## REQUIRED WORK:
- A) In the aquarium forum thread, what pH does the tap water come out at for the user who followed "ecology of the planted aquarium"?
- B) From the aquarium forum thread, list every username that appears in a post header, each with its date.
- C) Reproduce the aquarium forum thread word for word, starting at "## wendellperkins (Aug" and ending at "could build up.".

## EXCERPT:
::::::

Thanks. I'll probably do a dirtied tank at some point but for now I want to keep it simple. I had my Biocube set up as a reef tank for several years before we moved. I wound up finding some 4 pin 6500K compact florescent bulbs and replaced the 10 K and the actinic. Seems to be working well. I like your tank, I'm looking at getting some tetras for it once the ph settles down.


----------



## Warpiper (Jul 2, 2017)

clownplanted said:


> Charging the soil is easy and a one time deal. Takes all of 2-3 weeks. Corals or shells require a continuous effort.
> 
> And the soil will buffer to a defined parameter and the shells may not. Just throwing that out there. The buffering capability will last a long time depending on useage. And you do not need to change out all when the time comes. Can do a small part to get the buffering back.
> 
> Sent from my iPhone using Tapatalk


Good to know. :smile2:


----------



## wendellperkins (Aug 6, 2017)

wendellperkins said:


> I got a book called "ecology of the planted aquarium" and followed its directions. I used dirt from the backyard, mixed in a random sized handful of crushed coral as buffer and covered it with lava rock gravel the size of a b.b.
> 
> I use tap water that comes out at 8.2. I have 3 2 gallon tanks and one 5 gal. It took a couple months to stabilize and the filter on the 5 gallon has crushed coral in it to add minerals. The tanks sit at about 7.4. The ph rises in the 5 gallon during the day and drops at night. I had cardinal tetras in it and they were happy. I recently pulled them out so that my shrimp population could build up.
> 
> ...


After reading a little, I am not sure that soil is going to have the effect you are looking for. Baking soda to the water or crushed coral in your filter or tank may get you closer to your goal.

Anybody have feedback on that?
















Sent from my SAMSUNG-SM-N920A using Tapatalk


----------



## Surf (Jun 13, 2017)

> Charging the soil is easy and a one time deal. Takes all of 2-3 weeks. Corals or shells require a continuous effort.
> 
> And the soil will buffer to a defined parameter and the shells may not. Just throwing that out there. The buffering capability will last a long time depending on useage. And you do not need to change out all when the time comes. Can do a small part to get the buffering back.


I don't understand what you mean by a continuous effort. You don't have to burry it. Just set it ontop of the substrate. If you decide you don't want to use calcium carbonate remove it. You don't have to monitor PH and the shell to correct or remove when PH reaches 7. You just leave it in the thank 24 hour a day all year long. 

As I mentioned the solubility is PH sensitive if the PH goes up for some reason it does nothing. If the PH goes down it actives, dissolves and pushes PH back up. Its like the heater in your aquarium on a warm day the heater does nothing. However on a cold day the heater turns on and off as needed to keep the tank warm.

::::::

## DATA SHOWN:

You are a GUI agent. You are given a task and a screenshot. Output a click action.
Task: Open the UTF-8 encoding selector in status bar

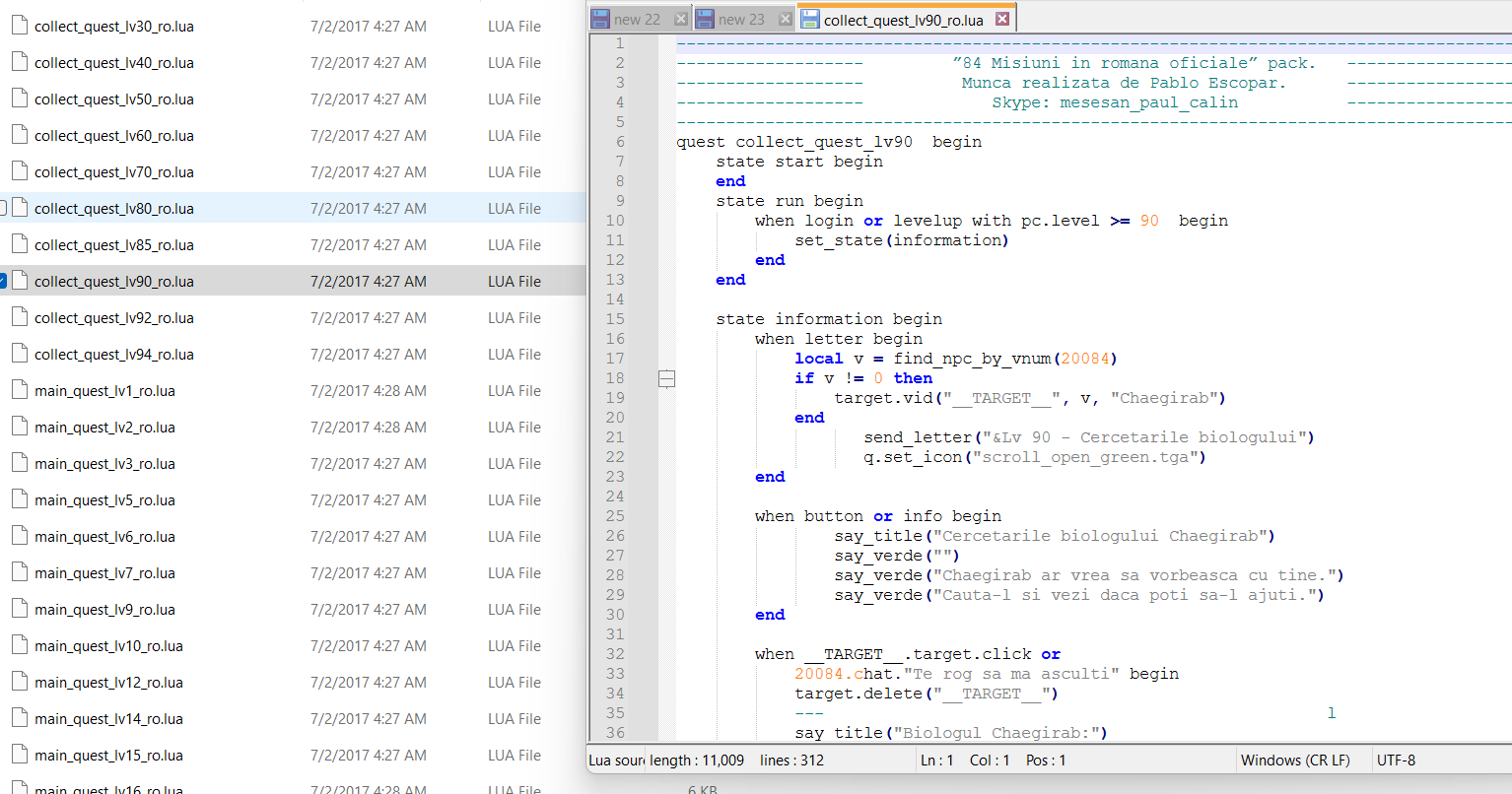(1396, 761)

::::::

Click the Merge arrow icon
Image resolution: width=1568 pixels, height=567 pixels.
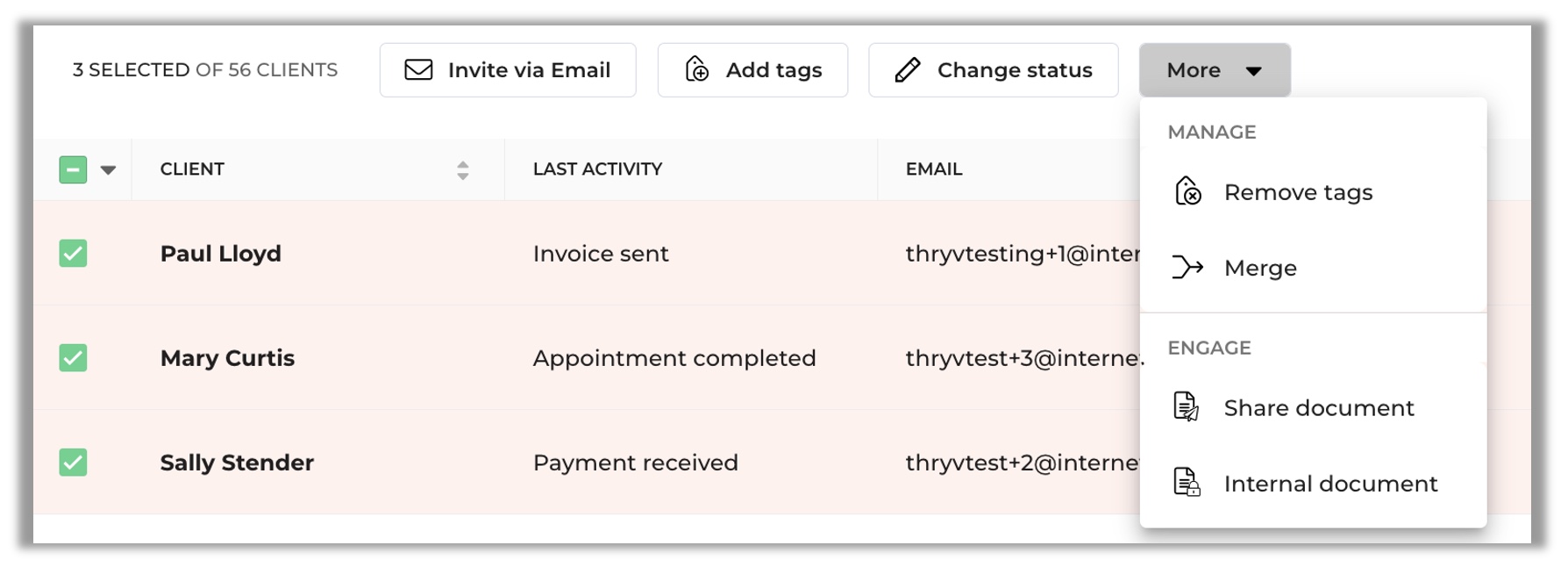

::::::

## WRITTEN RESPONSES:
- A) 8.2

- B)
Warpiper (Jul 2, 2017)
wendellperkins (Aug 6, 2017)
Surf (Jun 13, 2017)

- C)
## wendellperkins (Aug 6, 2017)

wendellperkins said:


> I got a book called "ecology of the planted aquarium" and followed its directions. I used dirt from the backyard, mixed in a random sized handful of crushed coral as buffer and covered it with lava rock gravel the size of a b.b.
> 
> I use tap water that comes out at 8.2. I have 3 2 gallon tanks and one 5 gal. It took a couple months to stabilize and the filter on the 5 gallon has crushed coral in it to add minerals. The tanks sit at about 7.4. The ph rises in the 5 gallon during the day and drops at night. I had cardinal tetras in it and they were happy. I recently pulled them out so that my shrimp population could build up.